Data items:
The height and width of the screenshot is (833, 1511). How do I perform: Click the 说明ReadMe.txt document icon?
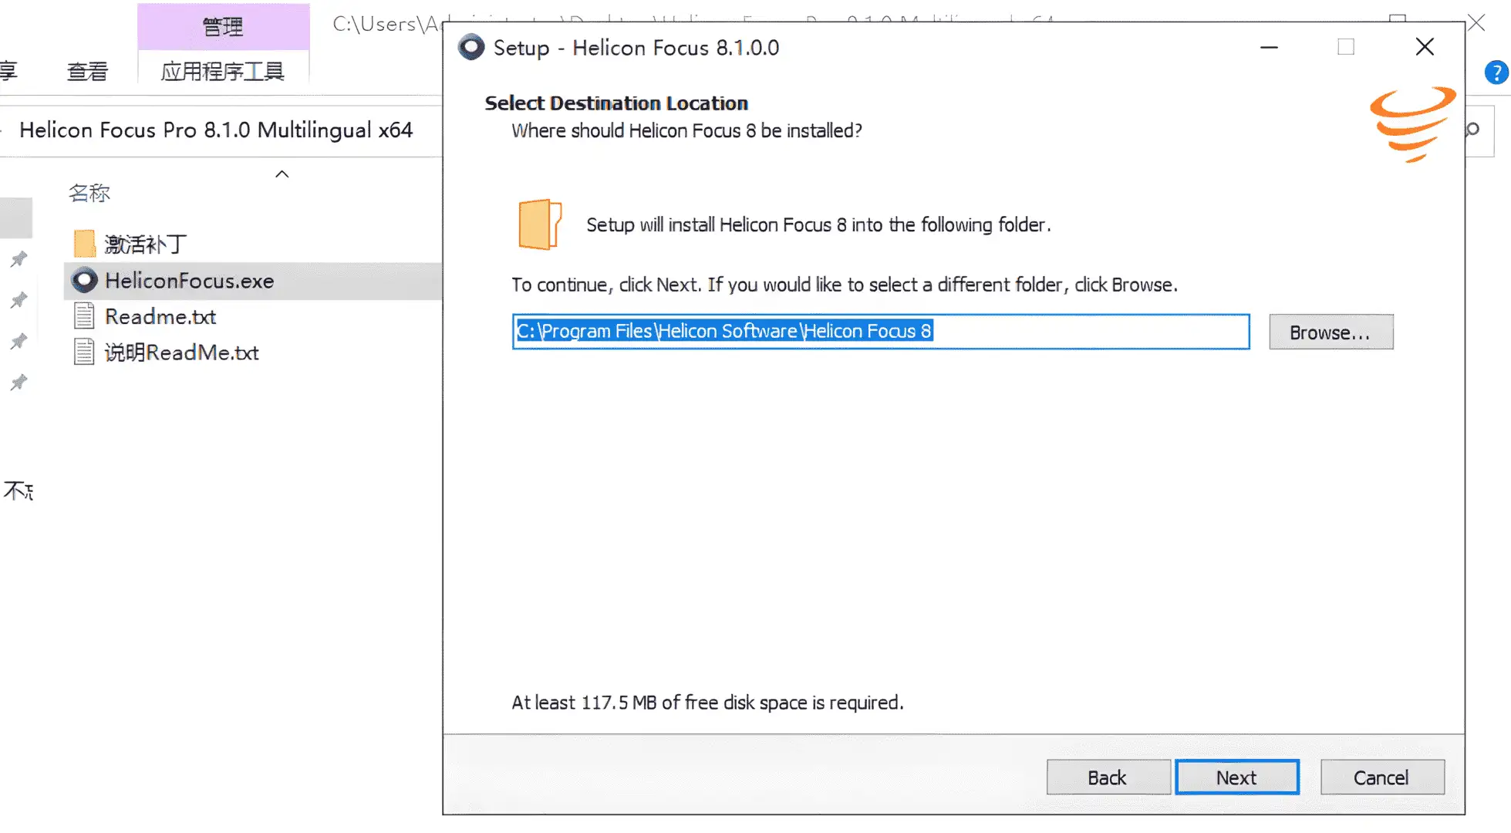pyautogui.click(x=84, y=352)
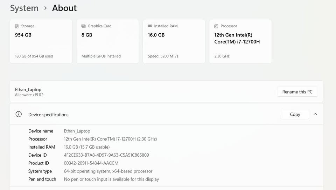
Task: Open the Processor i7-12700H card
Action: click(240, 41)
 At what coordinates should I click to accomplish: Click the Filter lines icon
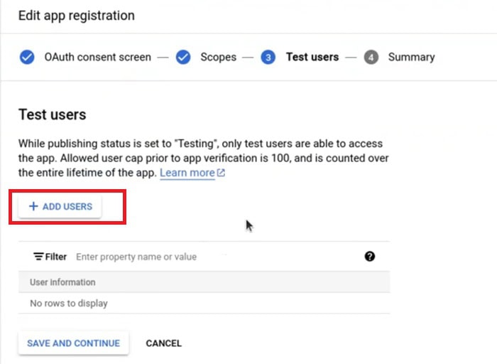(x=38, y=257)
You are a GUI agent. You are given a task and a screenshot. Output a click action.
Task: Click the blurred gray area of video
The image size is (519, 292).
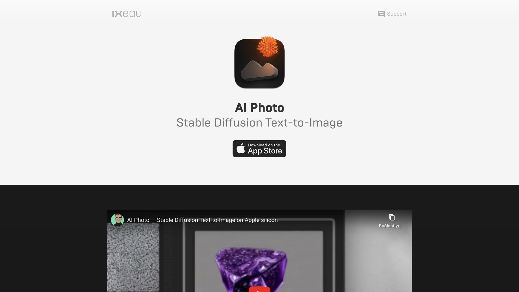tap(378, 260)
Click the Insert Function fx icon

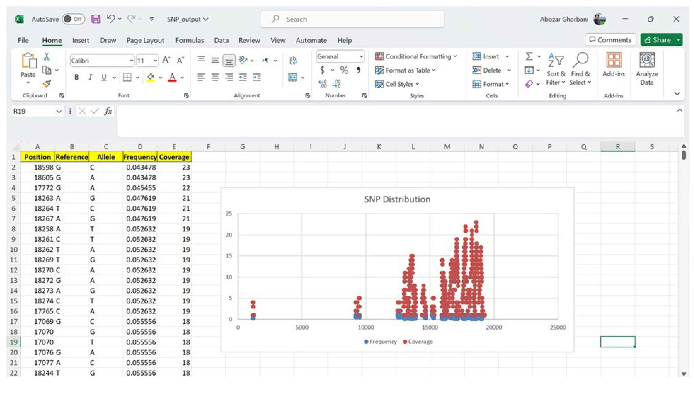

▶ BRIEF: Can you turn the stretch from the line containing "You are a GUI" through the end of the records into a Markdown table with the columns Row and Line, skipping blank lines and leaving the pictures out?

▶ FULL SOLUTION:
| Row | Line |
|---|---|
| 1 | You are a GUI agent. You are given a task and a screenshot. Output a click action. |
| 2 | Task: Click the blurred gray area of video |
| 3 | The image size is (519, 292). |
| 4 | tap(378, 260) |
| 5 | Click the Insert Function fx icon |